- [SUPPLIED RECORDS]:
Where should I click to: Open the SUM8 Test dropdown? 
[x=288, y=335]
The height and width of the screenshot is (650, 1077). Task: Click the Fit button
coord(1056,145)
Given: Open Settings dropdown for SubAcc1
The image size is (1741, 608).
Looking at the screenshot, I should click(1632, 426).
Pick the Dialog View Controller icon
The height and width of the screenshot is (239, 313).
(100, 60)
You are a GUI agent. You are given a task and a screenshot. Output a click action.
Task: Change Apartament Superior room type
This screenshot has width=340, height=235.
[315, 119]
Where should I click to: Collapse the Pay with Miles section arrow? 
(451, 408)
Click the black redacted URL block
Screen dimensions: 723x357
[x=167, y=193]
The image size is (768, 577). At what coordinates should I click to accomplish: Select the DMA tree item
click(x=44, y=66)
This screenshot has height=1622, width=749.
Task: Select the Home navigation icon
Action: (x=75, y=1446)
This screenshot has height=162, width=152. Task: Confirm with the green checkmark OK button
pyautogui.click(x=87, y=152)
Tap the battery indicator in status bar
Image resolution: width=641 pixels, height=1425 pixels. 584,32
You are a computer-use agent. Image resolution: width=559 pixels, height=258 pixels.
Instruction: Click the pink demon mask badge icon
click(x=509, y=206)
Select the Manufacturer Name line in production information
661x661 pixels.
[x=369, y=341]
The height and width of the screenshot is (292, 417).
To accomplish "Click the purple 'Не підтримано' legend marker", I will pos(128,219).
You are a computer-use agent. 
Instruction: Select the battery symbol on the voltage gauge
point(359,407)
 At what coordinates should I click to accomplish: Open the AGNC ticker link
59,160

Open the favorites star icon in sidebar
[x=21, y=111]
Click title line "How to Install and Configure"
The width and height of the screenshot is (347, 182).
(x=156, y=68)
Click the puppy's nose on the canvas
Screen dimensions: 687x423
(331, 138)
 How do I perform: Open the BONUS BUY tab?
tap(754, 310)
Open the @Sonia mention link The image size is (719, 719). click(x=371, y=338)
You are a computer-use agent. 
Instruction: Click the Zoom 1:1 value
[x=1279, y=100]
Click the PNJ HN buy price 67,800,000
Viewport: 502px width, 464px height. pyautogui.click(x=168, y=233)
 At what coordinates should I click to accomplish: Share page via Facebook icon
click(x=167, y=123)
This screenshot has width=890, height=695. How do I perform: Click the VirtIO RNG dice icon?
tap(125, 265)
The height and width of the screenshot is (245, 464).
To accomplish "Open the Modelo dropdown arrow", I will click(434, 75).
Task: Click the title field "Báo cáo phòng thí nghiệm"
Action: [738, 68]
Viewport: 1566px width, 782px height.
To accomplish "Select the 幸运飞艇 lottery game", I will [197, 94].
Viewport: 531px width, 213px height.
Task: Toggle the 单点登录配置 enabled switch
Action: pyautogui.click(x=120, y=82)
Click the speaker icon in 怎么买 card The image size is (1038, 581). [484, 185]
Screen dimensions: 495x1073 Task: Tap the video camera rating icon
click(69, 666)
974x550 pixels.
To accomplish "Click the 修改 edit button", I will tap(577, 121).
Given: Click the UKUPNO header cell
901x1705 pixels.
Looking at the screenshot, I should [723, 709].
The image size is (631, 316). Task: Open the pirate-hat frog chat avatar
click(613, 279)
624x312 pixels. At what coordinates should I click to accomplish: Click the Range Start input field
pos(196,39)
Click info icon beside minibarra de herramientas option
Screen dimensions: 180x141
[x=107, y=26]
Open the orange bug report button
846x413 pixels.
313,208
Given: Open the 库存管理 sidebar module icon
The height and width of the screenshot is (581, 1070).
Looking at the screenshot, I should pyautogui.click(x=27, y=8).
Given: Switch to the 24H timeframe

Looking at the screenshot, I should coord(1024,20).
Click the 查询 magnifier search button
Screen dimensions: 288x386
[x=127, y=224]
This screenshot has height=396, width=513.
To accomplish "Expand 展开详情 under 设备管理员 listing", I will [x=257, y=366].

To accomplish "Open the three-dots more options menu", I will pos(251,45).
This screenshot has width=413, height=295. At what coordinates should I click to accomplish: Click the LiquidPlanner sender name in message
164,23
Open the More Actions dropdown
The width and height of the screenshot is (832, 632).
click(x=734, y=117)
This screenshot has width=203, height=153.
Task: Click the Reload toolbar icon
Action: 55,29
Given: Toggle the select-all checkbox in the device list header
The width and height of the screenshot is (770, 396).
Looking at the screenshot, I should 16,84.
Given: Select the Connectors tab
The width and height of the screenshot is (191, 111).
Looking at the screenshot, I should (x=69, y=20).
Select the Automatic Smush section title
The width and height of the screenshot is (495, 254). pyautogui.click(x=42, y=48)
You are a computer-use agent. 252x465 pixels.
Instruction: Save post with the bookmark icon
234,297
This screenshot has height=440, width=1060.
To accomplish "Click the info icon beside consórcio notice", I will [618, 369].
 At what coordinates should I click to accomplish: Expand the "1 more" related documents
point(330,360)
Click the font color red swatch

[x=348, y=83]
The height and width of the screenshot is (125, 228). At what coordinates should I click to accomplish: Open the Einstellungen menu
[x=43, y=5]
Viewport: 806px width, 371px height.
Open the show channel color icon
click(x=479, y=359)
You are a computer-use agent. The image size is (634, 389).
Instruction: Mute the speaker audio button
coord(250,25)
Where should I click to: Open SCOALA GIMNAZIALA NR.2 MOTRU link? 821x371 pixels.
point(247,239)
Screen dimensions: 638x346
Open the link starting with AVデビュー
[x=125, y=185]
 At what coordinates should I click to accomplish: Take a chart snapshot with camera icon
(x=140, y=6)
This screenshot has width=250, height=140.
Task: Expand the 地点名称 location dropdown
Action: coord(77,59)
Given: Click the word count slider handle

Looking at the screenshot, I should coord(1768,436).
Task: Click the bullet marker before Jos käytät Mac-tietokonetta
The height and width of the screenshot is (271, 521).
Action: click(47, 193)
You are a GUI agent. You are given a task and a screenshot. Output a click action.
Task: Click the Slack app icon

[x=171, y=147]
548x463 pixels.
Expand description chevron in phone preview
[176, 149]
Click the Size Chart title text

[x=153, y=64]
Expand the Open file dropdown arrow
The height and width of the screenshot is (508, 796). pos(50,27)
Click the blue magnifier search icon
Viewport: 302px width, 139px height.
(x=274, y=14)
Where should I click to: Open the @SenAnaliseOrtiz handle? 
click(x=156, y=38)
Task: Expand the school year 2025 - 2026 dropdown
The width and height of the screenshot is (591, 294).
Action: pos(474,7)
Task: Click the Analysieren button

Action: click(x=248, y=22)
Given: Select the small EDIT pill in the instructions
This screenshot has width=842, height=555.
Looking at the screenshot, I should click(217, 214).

- [WORK TO BE COMPLETED]:
Search the entries for the string "beside" and return each line where it turns up.

- [ANSWER TO THE EXERCISE]:
Click info icon beside minibarra de herramientas option
To accomplish "Click the info icon beside consórcio notice", I will [618, 369].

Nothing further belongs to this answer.